• Stated task: Write a continuation of the excerpt on mechatronics product design, picking up after its last sentence.

• Excerpted text:
════
In addition, a mechatronics-based approach mitigates risk and solves common design challenges such as the slow, serial machine design process; poor communication between machine designers and users; and risky physical machine testing.

If manufacturers are going to achieve all the benefits of mechatronics product design, they clearly need technology solutions that enable their design disciplines to collaborate and communicate seamlessly, while also helping them identify system-level problems early, verify that all design requirements are met and predict the behaviour of the final product.

Ideally, a mechatronics solution should support the following best practices:

  • Multidisciplinary design and engineering;
  • Manage communication and workflow;
  • Early validation.

As the saying goes, “If you don’t know where you’re going, you’ll end up somewhere else.” In product development, knowing what you need is the first step to getting the final product right. Outlining product level requirements is necessary to achieve the first step in outlining product performance.

The ability to drive these key parameters into system and subsystem operational performance goals is often what sets leading manufacturers apart from their peers.

Many manufacturers assume that building a single, integrated design process across all disciplines is the best way to coordinate multidisciplinary design and engineering so that all product requirements are met.

However, extra effort spent on process engineering often goes to waste. Instead, best-in-class manufacturers use separate design processes across disciplines to use the domain expertise of their designers.

However, this requires that they be diligent in coordinating and synchronising their engineering groups. This synchronisation is the key.

This approach is a best practice that should be adopted by other manufacturers seeking to improve their mechatronics design processes. From a practical perspective, this will require manufacturers to deploy focused engineering tools that allow individual disciplines to excel at their work, while providing the ability to share information easily.

But it is not enough to be able to model these systems.

System-level performance is usually a function of the disparate engineering and design needs of various subsystems. Breaking down a system into its core constituents, therefore, demands some formality.

As a result, it is essential to establish clear processes for effectively communicating changes, and to align collaboration and system engineering tools that can help make sure teams communicate changes effectively.

As manufacturers seek to coordinate and synchronise their separate engineering groups, there are many ways to bring information together. The average company often prefers to generate the bill of materials from a user database application.

However, this method requires not only dedicated maintenance and support, but also manual synchronisation of design information - making it complex and error prone for a structure that contains thousands of parts.

Best-in-class manufacturers take advantage of discipline-specific structures for designing products. Rather than maintaining one large database across all groups, companies can use individual, discipline-specific databases that allow groups to manage their workgroup-level data and workflow at a local level.

However, even the discipline-specific approach can create problems if manufacturers do not manage it correctly. Ultimately, manufacturers must strike a balance between providing the focus that engineering disciplines require and making certain that the data they create can be brought together easily.
════
• Recorded information:
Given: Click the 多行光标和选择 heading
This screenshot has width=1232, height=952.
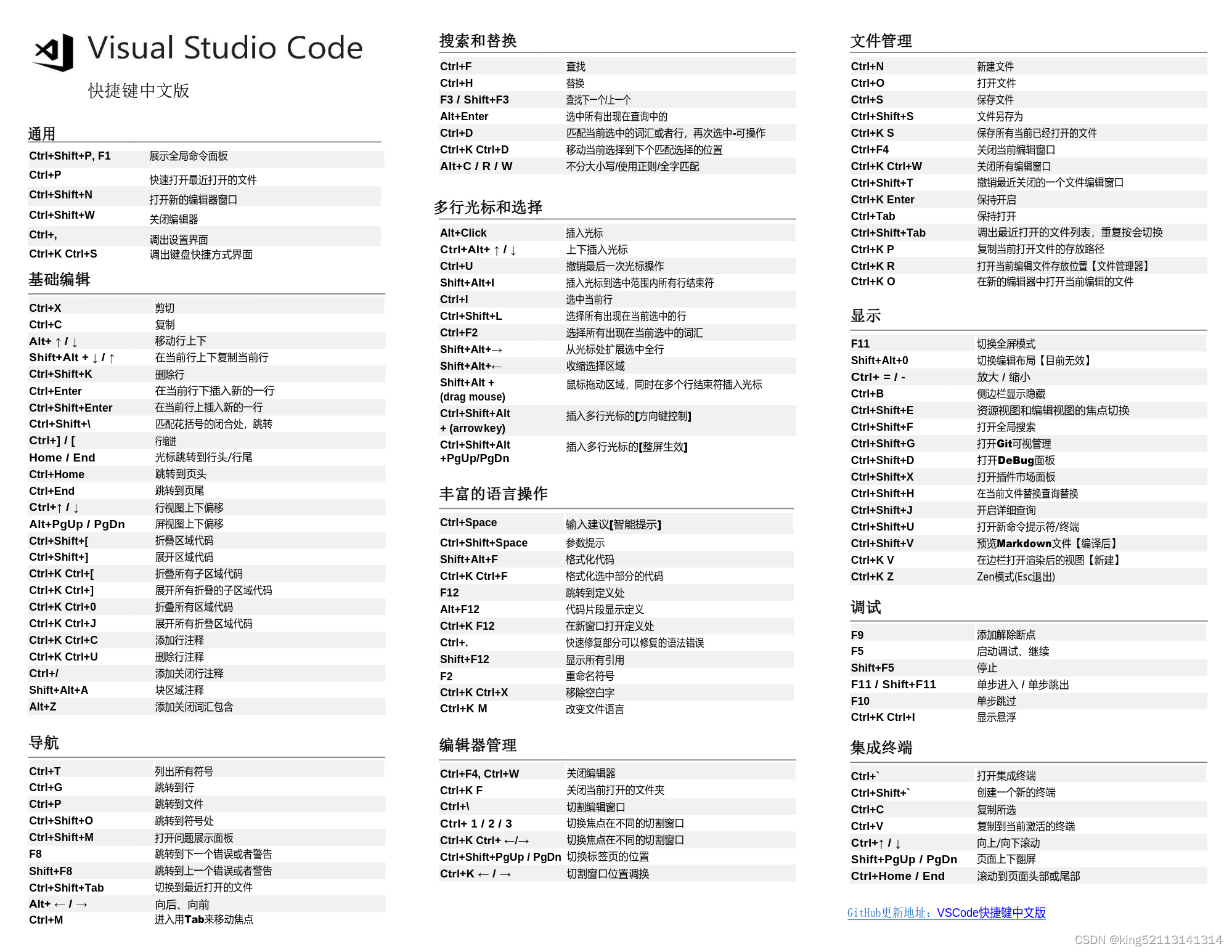Looking at the screenshot, I should tap(487, 208).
════
• Output of the exercise:
No one disputes that it is a good idea to resolve integration issues before committing money to tooling and manufacturing ramp-up. Leading manufacturers focus on resolving integration issues early in product development and maintain this focus right up until verification and testing.

By focusing on validation, simulation and verification earlier in the development process, manufacturers can avoid the costs and delays associated with resolving integrations later on. However, to achieve these benefits, manufacturers must bring together a wide variety of design and engineering information for review.

The goal is to synchronise the efforts of larger teams into single design reviews where all pertinent information is available at once. This is just one of the benefits of digital prototyping.

Rather than trying to integrate information from disconnected engineering systems, manufacturers can save time and money by enabling all their teams to work from the same digital model. Today, many best-in-class manufacturers are augmenting traditional physical prototyping by building digital prototypes.

By tracking and comparing physical and digital prototype test results, these companies are gaining a deeper understanding of their products and the environments in which they operate - leading to greater overall product quality.

Although manufacturers have been talking about the benefits of digital prototyping for many years, the ability to build and test a true digital prototype has, until recently, been beyond the budgets of most manufacturing companies.

However, in recent years, vendors, such as Autodesk, have introduced increasingly practical solutions that are more attainable, scalable and cost-effective than their predecessors.

Solutions for digital prototyping help manufacturers realise the full benefits of mechatronics by allowing them to quickly create and easily maintain a single, digital model. This model connects mechanical and electrical teams by bringing together design data from all phases of development for use across all disciplines.

The digital model simulates the complete product, enabling engineers to better visualise, optimise and manage their design before producing a physical prototype.

As engineering teams work on the digital prototype, Autodesk’s data management tools integrate electrical and mechanical components into a single bill of materials.

Using tightly integrated mechanical and electrical information, teams create more accurate 2D and 3D mechatronics designs in less time, enabling manufacturers to get to market faster.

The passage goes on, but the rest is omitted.